There are lots of questions from many shoppers who want AI conversion (AX). It’s, “What is similar industry An organization?” Whether AX or whatever, the purpose that firms are inquisitive about is that “What did someone in an analogous environment proceed?”
This time, we’ll examine the characteristics of AI application points and projects through evaluation of domestic cases by industry corresponding to finance, retail, healthcare, insurance company, and government. Comparing and analyzing the unique challenge of every industry and the actual strategy that overcomes them, and suggests suggestions for firms to right away use them.
■ Finance: AX centered on security and accuracy
The AI project of the financial industry is the important thing to accuracy and data security. For that reason, it’s needed to thoroughly learn financial data and internal regulations in order that they’ll respond quickly to policy changes. Woori Bank devised a system that explains complex financial products and loan conditions to customers through its own AI Banker. Initially, AI chatbots weren’t satisfied because they might not respond accurately to complex customer queries, but continued to learn internal regulations and financial data to enhance the success rate of counseling to greater than 80%.
Shinhan Bank selected to concentrate on security. With a view to minimize the danger of external outflow of economic data, the corporate has developed its own large language model (LLM) as an alternative of external cloud services and adopts only the inner system. As such, the event of open source models has been a crucial variable within the financial sector’s security -oriented approach. With the appearance of low -cost LLM, which has improved performance, the bank has gained the chance to expand the AI function while maintaining higher levels of security.
▲ Financial Industry AX Core Point
-Important area: Creating AI -based consultation and product suggestion
-Industrial characteristics: Strict data security and regulatory compliance, accuracy
-Strate:
1. Select a model that takes under consideration data security and regulatory compliance as the highest priority
2. Thorough learning and continuous update on internal financial products and regulations
■ Retail: Enhancement of personalization and brand experience
The appliance of the retail industry is evolving through the creation of personalized experience beyond work efficiency. Nike built Naver and AI -based brand chat and provided an internet customized service that appeared to be consulted with a store worker. AI grasped the particular demands of shoppers and detailed characteristics of the product, and the promoting click rate (CTR) increased by about 20%. Within the early days, AI had an issue that used vocabulary that didn’t fit the brand identity, but overcame it with answer rules and internal tests that reflect Nike’s tone and manner.

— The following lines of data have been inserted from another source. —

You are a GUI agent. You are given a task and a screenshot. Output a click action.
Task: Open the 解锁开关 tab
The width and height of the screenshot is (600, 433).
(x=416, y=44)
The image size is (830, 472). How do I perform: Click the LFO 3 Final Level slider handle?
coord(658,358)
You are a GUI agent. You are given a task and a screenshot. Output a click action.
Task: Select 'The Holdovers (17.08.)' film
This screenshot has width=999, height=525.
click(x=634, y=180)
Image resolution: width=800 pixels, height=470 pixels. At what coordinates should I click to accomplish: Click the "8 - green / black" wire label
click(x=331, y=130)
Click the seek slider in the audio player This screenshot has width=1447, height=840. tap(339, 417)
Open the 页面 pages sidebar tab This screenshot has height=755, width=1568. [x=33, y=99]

AMOREPACIFIC also developed ‘AI Beauty Counselor (AIBC)’ in cooperation with Microsoft. Online, now we have established a system that gives customer skin condition diagnosis to personalized products. Within the early days, there was an incorrect suggestion problem because of the dearth of natural language understanding and the dearth of name knowledge, however the dialogue management module was devised by conducting additional learning with its own collected data.
▲ Retail industry AX key point
-Important area: Personalization of shoppers apart from business efficiency
-Industrial characteristics: Personalization demand, brand identity
-Strate:
1. The technique of accurately learning brand identity and tone and manners to AI
2. Phase of personalization using customer behavior data
■ Healthcare: Balance of accuracy and private information protection
Within the healthcare industry, the balance of security and accuracy considering the personalization of customer in addition to the high sensitivity of medical data is essential. The AI -based health care application ‘KGC Ginseng Corporation’, KGC Ginseng Corp., has led to August 2024, however it continues to be a big insight as a pioneering example of medical data utilization.

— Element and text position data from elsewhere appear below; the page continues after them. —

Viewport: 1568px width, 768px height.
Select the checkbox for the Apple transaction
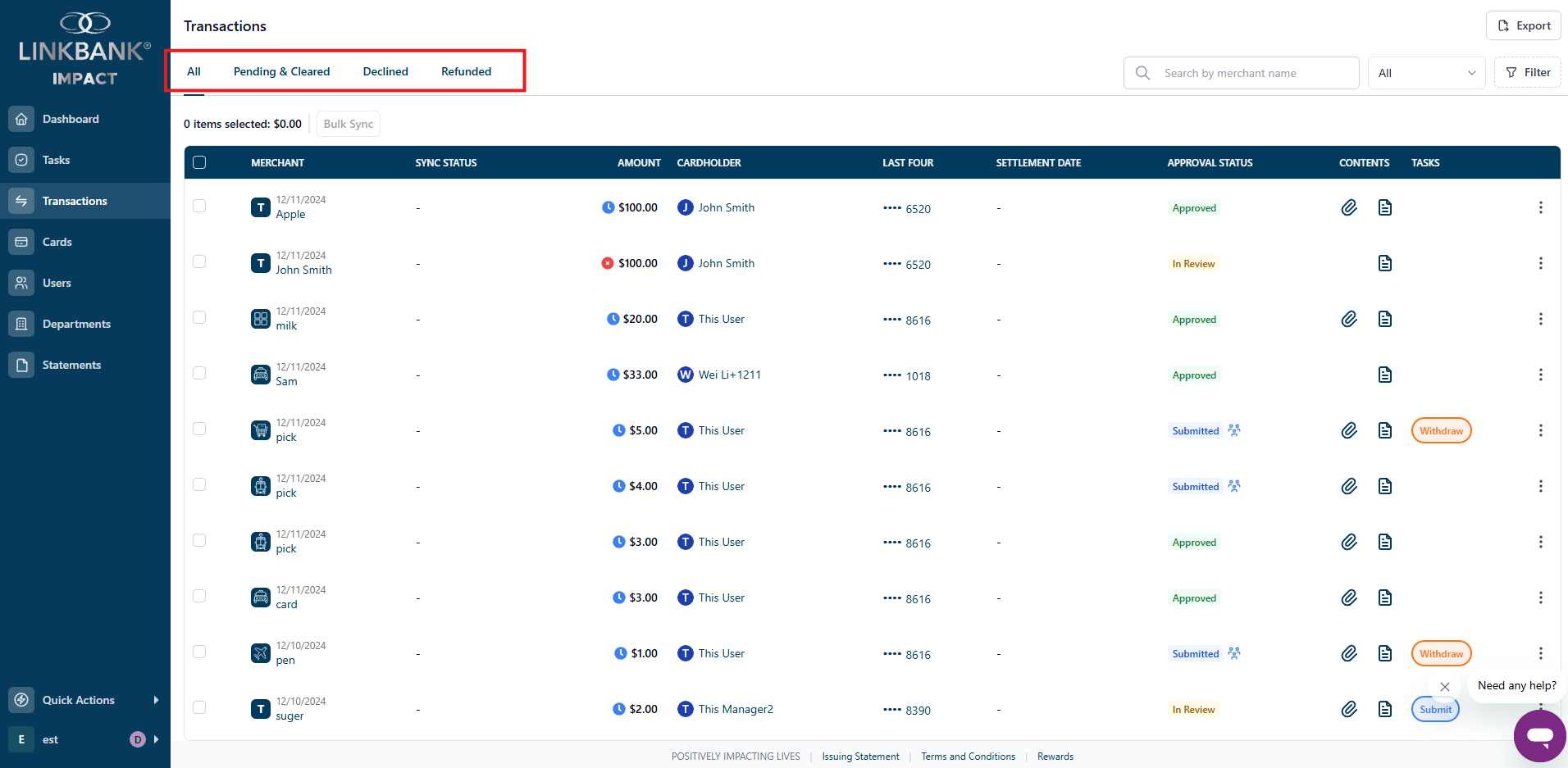coord(199,207)
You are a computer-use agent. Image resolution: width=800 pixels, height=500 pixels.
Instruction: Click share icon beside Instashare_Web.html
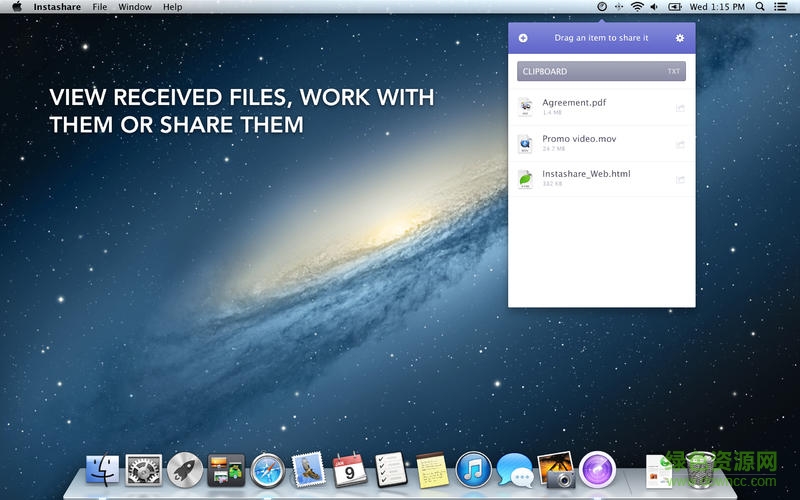click(x=680, y=180)
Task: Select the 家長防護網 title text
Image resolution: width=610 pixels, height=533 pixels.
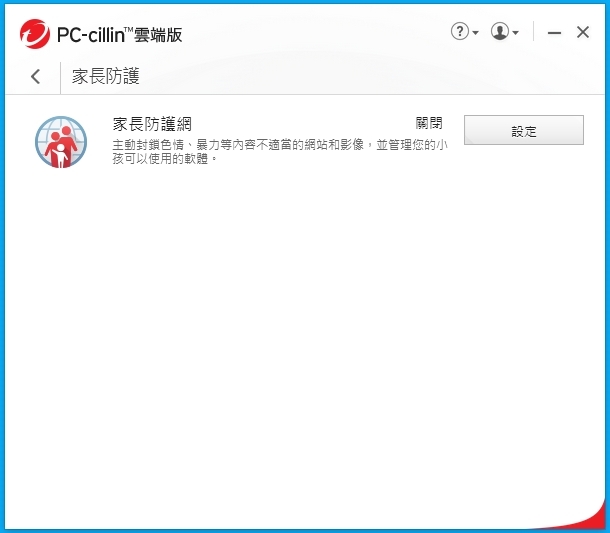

The gene and health check -up data were analyzed as AI to supply personalized health care plans and risk prediction services for disease development. In response to the strict regulations and data sensitivity of the medical field, Jeong Kwan -jang introduced an intensive encryption system by establishing a database proven with clinical experts. Within the early days, there was an evaluation accuracy issue because of data integration and quality management, but the standard was increased by standardizing data and noise data filtering.
Meanwhile, Kakao Healthcare’s blood sugar management service ‘Pasta’, which is rapidly growing within the healthcare area, has caught each medical accuracy and private information protection in the applying of AI by securing about 20%of the market share within the domestic CGM market. Kakao Healthcare cooperated with greater than 180 medical institutions nationwide to link the electronic medical record system (EMR) to supply customized blood glucose management pattern care services and guide high accuracy medical information.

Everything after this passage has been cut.